事例を読んで、Uがん診療連携拠点病院のE医療ソーシャルワーカー(社会福祉士)による応答として、適切なものを2つ選びなさい。
〔事例〕
Uがん診療連携拠点病院のE医療ソーシャルワーカーは、入院以来関わり続けてきた末期がん患者のFさん(48歳、男性)の妻Gさんから次のような相談を受けた。

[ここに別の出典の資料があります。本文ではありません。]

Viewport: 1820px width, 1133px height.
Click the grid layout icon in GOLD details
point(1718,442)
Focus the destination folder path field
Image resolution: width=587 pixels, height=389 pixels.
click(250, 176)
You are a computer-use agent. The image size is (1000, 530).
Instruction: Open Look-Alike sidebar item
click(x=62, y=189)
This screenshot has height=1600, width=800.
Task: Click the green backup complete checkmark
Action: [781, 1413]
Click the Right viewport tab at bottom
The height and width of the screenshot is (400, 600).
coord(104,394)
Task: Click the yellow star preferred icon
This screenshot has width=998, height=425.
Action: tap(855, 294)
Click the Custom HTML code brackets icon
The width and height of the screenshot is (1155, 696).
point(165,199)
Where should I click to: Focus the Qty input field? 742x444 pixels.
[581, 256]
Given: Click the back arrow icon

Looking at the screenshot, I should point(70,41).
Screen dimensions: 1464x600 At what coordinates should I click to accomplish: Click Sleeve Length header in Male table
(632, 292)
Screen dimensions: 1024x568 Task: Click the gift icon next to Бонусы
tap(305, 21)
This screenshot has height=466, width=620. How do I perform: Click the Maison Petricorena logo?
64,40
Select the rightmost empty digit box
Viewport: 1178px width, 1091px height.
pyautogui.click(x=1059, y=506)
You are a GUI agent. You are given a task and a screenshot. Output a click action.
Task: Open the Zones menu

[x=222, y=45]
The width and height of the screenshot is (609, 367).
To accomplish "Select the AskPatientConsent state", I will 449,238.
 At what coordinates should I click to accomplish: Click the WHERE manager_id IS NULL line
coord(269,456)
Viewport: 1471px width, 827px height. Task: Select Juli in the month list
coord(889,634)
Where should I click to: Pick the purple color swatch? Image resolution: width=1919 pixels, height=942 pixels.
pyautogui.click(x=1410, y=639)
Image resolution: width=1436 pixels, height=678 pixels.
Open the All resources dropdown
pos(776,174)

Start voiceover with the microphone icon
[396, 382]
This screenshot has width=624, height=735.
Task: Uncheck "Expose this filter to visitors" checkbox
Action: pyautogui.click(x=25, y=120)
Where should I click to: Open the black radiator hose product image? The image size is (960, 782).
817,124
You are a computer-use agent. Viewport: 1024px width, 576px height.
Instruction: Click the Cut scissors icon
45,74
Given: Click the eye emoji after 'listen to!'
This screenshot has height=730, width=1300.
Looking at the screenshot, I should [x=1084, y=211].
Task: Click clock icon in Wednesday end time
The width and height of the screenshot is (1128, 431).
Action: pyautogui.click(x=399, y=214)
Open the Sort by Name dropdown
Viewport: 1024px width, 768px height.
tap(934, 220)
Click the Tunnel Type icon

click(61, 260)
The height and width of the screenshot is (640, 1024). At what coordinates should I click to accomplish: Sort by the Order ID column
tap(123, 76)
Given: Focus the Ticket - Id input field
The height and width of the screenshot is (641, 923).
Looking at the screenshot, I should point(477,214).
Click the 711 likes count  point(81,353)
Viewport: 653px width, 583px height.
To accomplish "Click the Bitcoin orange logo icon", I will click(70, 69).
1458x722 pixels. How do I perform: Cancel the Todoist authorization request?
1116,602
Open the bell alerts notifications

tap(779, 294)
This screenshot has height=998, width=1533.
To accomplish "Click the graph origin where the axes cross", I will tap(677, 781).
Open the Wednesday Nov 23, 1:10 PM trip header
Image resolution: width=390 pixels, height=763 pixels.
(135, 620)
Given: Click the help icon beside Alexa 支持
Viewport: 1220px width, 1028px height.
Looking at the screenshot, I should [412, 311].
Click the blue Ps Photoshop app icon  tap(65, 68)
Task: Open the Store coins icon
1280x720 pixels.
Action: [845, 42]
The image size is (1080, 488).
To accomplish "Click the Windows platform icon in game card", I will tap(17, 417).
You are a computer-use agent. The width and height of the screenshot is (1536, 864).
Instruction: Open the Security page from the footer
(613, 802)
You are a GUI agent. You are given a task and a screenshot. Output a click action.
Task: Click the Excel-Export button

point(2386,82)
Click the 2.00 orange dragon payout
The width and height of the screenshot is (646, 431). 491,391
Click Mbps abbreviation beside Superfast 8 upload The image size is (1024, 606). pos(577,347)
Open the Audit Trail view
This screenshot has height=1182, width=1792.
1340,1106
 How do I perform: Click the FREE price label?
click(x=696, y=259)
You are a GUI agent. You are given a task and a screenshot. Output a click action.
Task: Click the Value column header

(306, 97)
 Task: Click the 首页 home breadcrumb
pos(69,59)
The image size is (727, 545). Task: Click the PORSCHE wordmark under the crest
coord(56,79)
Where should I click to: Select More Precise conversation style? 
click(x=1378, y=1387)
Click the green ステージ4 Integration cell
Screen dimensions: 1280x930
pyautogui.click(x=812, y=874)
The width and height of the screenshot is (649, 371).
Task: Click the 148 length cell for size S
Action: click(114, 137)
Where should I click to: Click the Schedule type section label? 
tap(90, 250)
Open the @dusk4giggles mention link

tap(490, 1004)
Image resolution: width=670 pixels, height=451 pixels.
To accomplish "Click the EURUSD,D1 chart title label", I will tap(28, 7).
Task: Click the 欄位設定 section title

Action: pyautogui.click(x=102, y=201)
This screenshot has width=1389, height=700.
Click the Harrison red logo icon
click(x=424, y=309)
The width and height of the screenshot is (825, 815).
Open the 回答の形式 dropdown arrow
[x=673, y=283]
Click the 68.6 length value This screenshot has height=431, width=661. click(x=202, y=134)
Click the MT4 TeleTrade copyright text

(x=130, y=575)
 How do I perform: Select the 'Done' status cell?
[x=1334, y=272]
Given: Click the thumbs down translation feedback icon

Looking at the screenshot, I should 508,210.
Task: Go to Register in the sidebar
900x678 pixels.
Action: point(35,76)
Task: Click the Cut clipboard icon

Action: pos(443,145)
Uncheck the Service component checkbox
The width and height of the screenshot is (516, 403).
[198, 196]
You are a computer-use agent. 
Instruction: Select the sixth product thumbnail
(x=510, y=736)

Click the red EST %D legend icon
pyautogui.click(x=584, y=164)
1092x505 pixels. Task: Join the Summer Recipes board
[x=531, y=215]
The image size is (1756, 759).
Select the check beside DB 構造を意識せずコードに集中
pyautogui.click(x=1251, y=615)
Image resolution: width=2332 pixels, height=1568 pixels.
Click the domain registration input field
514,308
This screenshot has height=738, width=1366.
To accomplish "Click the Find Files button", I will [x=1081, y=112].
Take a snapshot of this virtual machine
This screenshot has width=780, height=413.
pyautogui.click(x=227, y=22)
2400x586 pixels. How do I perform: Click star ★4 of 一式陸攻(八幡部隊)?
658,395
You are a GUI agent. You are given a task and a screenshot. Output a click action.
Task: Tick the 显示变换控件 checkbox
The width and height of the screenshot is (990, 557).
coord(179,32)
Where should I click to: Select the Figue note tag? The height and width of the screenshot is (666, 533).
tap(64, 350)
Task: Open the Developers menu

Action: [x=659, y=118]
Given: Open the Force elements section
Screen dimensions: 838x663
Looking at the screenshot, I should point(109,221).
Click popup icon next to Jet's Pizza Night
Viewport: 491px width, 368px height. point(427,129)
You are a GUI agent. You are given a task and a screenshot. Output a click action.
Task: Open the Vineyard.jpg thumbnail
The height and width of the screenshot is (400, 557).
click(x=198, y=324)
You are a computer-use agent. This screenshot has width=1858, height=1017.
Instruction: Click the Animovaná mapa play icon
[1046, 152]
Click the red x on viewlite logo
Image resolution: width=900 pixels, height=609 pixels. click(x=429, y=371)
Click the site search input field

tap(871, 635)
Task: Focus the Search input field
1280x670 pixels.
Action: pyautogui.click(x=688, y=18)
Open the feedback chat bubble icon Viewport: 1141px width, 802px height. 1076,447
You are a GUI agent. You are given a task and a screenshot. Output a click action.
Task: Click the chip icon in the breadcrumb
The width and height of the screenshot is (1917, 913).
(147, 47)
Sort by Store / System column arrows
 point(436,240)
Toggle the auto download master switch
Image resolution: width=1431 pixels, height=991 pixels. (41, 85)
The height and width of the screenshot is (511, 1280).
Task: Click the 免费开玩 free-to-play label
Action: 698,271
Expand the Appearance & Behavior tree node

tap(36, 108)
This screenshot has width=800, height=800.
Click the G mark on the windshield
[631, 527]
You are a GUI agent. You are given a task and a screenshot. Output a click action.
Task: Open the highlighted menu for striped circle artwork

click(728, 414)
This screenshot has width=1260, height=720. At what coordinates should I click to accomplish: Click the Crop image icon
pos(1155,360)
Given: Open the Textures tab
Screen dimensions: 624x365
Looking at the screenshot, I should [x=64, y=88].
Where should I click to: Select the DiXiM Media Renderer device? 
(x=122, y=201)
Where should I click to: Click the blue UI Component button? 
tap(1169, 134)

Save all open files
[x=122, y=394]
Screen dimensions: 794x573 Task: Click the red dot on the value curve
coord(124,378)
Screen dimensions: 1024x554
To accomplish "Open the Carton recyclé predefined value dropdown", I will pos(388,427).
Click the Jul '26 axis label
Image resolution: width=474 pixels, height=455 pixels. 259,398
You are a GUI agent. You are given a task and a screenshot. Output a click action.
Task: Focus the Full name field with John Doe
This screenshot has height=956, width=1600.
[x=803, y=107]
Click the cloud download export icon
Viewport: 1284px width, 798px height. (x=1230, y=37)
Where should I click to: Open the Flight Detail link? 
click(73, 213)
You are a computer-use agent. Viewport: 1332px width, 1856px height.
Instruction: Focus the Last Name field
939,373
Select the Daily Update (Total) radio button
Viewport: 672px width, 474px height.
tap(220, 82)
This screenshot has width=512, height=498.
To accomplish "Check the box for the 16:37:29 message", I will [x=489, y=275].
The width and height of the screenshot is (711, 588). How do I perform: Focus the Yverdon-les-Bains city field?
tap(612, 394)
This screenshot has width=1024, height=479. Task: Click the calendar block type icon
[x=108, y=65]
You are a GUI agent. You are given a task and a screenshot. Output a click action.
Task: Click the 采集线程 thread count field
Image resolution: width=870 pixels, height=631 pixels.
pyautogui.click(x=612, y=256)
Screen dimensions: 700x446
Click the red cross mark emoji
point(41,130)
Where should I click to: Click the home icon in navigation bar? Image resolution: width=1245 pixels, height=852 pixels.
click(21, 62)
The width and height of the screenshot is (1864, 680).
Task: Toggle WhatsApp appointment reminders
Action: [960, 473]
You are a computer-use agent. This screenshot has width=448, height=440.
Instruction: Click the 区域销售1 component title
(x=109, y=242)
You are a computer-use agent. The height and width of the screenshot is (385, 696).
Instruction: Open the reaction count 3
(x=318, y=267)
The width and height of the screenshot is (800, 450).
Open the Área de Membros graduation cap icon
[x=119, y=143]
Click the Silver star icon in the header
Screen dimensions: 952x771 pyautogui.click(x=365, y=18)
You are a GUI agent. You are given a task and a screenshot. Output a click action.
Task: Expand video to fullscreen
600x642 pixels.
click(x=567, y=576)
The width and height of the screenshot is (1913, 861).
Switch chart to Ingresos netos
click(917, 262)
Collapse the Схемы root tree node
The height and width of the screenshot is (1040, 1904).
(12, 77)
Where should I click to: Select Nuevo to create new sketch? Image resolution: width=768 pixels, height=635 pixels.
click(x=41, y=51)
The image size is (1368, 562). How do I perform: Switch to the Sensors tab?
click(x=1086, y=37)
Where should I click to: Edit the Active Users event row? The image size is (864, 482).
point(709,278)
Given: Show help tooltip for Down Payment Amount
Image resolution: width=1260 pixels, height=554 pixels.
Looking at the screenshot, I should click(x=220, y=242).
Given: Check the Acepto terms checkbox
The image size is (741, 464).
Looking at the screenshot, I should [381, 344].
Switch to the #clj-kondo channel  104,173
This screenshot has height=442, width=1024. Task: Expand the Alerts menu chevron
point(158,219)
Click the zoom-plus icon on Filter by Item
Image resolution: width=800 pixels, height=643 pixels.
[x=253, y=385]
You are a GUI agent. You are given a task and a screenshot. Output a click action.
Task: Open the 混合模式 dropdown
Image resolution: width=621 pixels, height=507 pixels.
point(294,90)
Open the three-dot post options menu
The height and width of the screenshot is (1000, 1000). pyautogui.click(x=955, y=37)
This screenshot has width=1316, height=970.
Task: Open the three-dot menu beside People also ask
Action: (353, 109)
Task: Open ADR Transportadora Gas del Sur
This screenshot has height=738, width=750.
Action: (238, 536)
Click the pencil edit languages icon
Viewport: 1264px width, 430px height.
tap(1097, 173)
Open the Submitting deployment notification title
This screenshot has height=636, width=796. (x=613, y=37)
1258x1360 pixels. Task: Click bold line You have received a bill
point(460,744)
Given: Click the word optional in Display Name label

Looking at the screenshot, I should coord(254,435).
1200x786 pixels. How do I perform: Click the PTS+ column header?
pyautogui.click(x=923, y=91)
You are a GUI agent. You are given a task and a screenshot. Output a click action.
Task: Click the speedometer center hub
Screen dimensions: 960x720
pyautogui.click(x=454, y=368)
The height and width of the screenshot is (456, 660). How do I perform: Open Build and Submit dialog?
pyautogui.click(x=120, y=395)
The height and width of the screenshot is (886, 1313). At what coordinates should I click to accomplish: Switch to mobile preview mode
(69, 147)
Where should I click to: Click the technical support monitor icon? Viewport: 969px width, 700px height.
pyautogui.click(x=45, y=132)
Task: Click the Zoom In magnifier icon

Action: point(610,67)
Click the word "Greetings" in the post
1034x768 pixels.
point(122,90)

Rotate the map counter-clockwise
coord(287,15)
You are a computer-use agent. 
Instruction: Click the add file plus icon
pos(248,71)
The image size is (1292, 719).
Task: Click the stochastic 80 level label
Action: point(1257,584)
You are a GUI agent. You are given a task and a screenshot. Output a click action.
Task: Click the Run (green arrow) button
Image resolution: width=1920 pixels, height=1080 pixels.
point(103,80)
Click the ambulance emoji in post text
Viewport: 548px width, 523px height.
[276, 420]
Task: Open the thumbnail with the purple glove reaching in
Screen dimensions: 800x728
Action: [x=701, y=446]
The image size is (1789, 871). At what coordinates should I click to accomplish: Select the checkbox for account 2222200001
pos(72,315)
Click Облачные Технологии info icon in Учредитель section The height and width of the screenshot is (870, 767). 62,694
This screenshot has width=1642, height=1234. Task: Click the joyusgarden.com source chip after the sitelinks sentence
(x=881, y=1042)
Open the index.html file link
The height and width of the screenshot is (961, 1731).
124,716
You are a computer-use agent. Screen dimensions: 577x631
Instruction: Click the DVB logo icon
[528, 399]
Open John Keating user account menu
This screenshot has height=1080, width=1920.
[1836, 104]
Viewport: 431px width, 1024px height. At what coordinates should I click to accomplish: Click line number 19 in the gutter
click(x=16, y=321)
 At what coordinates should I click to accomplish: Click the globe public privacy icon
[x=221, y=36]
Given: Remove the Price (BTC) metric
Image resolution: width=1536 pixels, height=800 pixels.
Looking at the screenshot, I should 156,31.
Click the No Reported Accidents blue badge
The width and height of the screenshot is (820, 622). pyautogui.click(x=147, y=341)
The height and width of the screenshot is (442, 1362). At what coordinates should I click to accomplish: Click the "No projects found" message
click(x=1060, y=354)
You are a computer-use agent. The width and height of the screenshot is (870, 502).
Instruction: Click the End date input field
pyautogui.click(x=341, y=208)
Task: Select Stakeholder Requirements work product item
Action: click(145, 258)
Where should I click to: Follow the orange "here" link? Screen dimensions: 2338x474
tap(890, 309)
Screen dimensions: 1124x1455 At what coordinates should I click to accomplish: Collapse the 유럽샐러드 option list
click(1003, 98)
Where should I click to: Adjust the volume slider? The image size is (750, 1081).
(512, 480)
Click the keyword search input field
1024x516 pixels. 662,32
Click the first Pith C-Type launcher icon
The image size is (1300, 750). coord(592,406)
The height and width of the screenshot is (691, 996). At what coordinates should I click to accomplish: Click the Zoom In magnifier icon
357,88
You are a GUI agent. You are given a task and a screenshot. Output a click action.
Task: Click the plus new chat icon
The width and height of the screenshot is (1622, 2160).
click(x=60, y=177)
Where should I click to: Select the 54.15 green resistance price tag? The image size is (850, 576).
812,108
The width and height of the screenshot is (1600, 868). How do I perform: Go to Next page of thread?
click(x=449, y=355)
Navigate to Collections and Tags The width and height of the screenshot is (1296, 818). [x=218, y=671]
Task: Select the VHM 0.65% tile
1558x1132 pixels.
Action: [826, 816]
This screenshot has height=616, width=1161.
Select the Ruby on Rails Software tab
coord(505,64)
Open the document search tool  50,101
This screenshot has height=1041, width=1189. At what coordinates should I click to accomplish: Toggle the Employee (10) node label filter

「夫も私も納得して、緩和ケアに変更して積極的な治療を行わないことを決めたのですが、もしかしたら明日効果的な薬が開発されるかもしれないし、果たしてその決断が正しかったのか。今後のことを考えると私は不安で不安で仕方がありません。今の私は亡くなっていく夫を支えていく自信がありません」と話した。
正解を2つ選んでください。
正答3・4
解説
正解は肢3・4。
「決断に迷いがあるのですね。もう少しお話しいただけますか」はGさんの気持ちを受け止め語りを促す応答、「おつらいですね。手立てを一緒に考えていきませんか」は共感を示し協働の姿勢を伝える応答であり、いずれも適切。
「すぐに亡くなるとは決まっていない」「Gさんなら力がありますよ」は根拠のない安易な慰めで不適切。
既に緩和ケアへの方針を決めた家族に対し最新治療法を調べて伝えるのは、その決断を揺るがせかねず不適切である。